- **Text provided**
-- begin --

Our very own “short-fingered vulgarian” has singlehandedly kept the news cycle immersed in his indelicate bluster for so long that sometimes we forget about what’s happening outside the U. S. of A.

In my family’s hometown of Karachi, Pakistan, where our leaders’ sectarianism and political polarization primarily lead the thundering charge against sanity, extremists recently vandalized murals adorning the perimeter walls of the Karachi Press Club.

The artwork, which celebrates progressive women, was defaced with death threats — including the portrait of my grandmother, Yasmeen Lari, a prominent humanitarian activist and Pakistan’s first female architect — and a jibe at the press on the portrait of eminent journalist Zubeida Mustafa.

Extremists openly threatening powerful women, openly threatening Muslims and openly threatening reporters. If you’re Pakistani, you’ve heard this one more than a few times.

If you’re American, now you have too. And it comes straight from the highest office in the country. America, we did it! Without any foreign interference, too. Oh, wait.

As state after state fell to crimson on election day, it appeared America was relishing President Donald J. Trump’s frothy anti-Muslim furor with a delight neither Hillary nor Jeb! could’ve ever anticipated.

-- end --

Copy the stretch from "The artwork, which" through "too. Oh, wait." in the piece on the defaced Karachi murals, changing "portrait" to "painting". The material after this point is independent of the piece on the Karachi murals.

- **Material provided**
-- begin --

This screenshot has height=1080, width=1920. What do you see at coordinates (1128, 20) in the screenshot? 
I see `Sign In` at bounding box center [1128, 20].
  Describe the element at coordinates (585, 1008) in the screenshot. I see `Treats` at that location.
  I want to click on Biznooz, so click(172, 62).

-- end --

- **Exercise solution**
The artwork, which celebrates progressive women, was defaced with death threats — including the painting of my grandmother, Yasmeen Lari, a prominent humanitarian activist and Pakistan’s first female architect — and a jibe at the press on the painting of eminent journalist Zubeida Mustafa.

Extremists openly threatening powerful women, openly threatening Muslims and openly threatening reporters. If you’re Pakistani, you’ve heard this one more than a few times.

If you’re American, now you have too. And it comes straight from the highest office in the country. America, we did it! Without any foreign interference, too. Oh, wait.